• **Aim of the task**: Reproduce the following reflection on Le Guin's The Dispossessed in full, word for word.

===== Page text

Petra asked how people engaged with the story, as an exploration of character or an exploration of societies. For me the book is incredibly rich in both. Anarres feels more real to me than many communities on Earth -- even some I've lived in! Urras was less satisfying to me, as I said, but in a way that made sense because Shevek was only there for a year or so and was carefully prevented from seeing much of the planet.

And the people... I didn't remember it being so, but upon rereading I've decided this is Le Guin's most character-driven novel. Shevek alone is an extraordinary creation, not so much because he is an extraordinary individual (though he is that), but because we see so many sides of him, the bad with the good. He is a full human being. Then there are all the other memorable characters: Takver (whom I appreciated much more this time around), Bedap, Chifoilisk, Pae, even minor characters like Desar the hoarder, and Bunub, the neighbor with a persecution complex who coveted Shevek and Takver's room. I felt again and again, "I've met people like this. These are real people." This sense of reality reminded me strongly of Le Guin's stories of Orsinia, a fictional Eastern European country that is the subject of Orsinian Tales and the novel Malafrena. Both books are out of print, but they're well worth tracking down if you are interested in other works by Le Guin that play in the same heart-rending minor key as The Dispossessed.

And I did find it heart-rending. I don't even know how many times tears slipped from my eyes while reading it. Am I just getting old? I don't know, and I don't care. This is good stuff.

==========
===== Dataset entries

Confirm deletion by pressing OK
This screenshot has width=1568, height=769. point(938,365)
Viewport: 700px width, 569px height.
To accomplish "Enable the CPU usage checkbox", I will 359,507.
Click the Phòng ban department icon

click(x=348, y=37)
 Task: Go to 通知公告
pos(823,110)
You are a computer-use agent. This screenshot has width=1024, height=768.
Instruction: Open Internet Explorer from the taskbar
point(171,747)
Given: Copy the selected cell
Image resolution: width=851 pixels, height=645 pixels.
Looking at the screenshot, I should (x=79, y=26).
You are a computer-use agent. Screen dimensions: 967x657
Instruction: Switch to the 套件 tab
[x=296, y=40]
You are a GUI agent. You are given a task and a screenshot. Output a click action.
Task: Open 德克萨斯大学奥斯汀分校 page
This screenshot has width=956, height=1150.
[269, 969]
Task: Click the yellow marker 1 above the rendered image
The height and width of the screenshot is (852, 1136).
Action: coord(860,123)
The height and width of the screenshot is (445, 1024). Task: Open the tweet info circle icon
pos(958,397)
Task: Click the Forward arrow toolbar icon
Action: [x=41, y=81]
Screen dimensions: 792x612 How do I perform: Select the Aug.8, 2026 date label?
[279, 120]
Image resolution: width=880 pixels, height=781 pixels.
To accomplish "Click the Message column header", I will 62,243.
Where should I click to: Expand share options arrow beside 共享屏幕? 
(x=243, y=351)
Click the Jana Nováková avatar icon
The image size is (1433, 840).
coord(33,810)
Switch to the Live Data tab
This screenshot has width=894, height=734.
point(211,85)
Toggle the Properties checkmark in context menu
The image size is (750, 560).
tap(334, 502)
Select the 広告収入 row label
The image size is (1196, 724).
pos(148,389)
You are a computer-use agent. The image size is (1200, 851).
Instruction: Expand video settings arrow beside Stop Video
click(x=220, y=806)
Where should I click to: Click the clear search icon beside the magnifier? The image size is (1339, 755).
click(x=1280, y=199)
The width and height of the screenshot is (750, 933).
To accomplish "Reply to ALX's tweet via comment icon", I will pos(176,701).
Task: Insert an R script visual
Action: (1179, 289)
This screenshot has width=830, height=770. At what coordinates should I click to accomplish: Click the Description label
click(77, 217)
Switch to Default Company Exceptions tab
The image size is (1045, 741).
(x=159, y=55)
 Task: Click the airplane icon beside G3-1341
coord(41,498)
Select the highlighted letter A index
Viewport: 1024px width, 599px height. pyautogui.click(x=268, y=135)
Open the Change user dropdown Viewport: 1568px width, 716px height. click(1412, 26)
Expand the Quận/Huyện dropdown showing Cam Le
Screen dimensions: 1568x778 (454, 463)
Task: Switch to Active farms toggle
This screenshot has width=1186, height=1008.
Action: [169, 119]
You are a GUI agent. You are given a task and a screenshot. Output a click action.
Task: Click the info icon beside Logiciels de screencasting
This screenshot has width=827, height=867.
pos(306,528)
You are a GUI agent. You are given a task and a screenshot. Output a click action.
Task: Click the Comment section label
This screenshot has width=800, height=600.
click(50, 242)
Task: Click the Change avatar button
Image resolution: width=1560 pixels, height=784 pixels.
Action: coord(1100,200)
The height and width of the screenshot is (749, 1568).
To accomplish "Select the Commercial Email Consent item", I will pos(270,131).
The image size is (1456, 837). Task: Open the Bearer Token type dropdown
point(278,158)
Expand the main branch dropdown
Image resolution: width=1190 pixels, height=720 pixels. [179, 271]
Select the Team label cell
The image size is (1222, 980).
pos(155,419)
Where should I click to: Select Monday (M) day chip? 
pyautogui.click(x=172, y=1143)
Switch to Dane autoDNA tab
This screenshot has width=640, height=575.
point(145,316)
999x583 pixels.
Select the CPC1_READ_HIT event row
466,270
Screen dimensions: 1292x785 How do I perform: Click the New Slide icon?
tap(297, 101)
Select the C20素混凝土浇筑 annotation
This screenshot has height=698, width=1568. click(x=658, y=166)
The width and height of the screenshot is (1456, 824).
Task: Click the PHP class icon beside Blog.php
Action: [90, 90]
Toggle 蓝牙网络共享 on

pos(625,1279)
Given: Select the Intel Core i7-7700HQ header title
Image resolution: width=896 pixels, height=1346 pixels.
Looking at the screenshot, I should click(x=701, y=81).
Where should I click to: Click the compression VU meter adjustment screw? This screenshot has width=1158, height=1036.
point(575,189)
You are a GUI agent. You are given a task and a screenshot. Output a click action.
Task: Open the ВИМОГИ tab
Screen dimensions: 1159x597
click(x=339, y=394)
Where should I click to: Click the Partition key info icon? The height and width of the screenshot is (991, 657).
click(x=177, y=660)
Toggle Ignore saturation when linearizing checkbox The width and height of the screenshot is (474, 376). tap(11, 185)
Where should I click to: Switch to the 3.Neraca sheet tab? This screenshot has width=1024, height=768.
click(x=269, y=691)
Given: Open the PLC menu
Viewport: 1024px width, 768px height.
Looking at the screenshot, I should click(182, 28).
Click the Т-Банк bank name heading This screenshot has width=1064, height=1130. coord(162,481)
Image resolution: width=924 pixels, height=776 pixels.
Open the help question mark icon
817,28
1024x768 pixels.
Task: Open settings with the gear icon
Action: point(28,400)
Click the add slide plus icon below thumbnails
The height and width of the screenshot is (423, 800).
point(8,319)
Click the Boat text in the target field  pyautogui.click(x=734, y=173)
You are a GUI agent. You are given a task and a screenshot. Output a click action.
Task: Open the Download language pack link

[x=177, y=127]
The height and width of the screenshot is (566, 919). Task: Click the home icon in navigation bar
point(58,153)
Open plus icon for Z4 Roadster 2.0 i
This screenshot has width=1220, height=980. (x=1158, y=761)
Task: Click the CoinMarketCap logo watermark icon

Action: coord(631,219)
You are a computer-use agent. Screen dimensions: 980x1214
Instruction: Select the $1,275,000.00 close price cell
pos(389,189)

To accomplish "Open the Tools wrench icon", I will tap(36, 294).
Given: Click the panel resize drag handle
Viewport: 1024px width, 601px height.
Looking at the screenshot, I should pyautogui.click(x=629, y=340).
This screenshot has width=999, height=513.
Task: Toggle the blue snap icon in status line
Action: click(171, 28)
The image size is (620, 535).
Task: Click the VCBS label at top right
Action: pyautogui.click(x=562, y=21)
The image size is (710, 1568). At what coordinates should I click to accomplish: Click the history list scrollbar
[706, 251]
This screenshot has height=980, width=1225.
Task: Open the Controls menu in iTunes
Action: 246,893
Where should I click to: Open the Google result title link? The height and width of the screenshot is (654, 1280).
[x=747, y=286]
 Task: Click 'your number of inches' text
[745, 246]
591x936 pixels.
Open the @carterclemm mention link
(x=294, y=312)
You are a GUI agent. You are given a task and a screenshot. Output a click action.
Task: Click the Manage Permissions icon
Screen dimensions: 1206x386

==========

• **Result**:
Petra asked how people engaged with the story, as an exploration of character or an exploration of societies. For me the book is incredibly rich in both. Anarres feels more real to me than many communities on Earth -- even some I've lived in! Urras was less satisfying to me, as I said, but in a way that made sense because Shevek was only there for a year or so and was carefully prevented from seeing much of the planet.

And the people... I didn't remember it being so, but upon rereading I've decided this is Le Guin's most character-driven novel. Shevek alone is an extraordinary creation, not so much because he is an extraordinary individual (though he is that), but because we see so many sides of him, the bad with the good. He is a full human being. Then there are all the other memorable characters: Takver (whom I appreciated much more this time around), Bedap, Chifoilisk, Pae, even minor characters like Desar the hoarder, and Bunub, the neighbor with a persecution complex who coveted Shevek and Takver's room. I felt again and again, "I've met people like this. These are real people." This sense of reality reminded me strongly of Le Guin's stories of Orsinia, a fictional Eastern European country that is the subject of Orsinian Tales and the novel Malafrena. Both books are out of print, but they're well worth tracking down if you are interested in other works by Le Guin that play in the same heart-rending minor key as The Dispossessed.

And I did find it heart-rending. I don't even know how many times tears slipped from my eyes while reading it. Am I just getting old? I don't know, and I don't care. This is good stuff.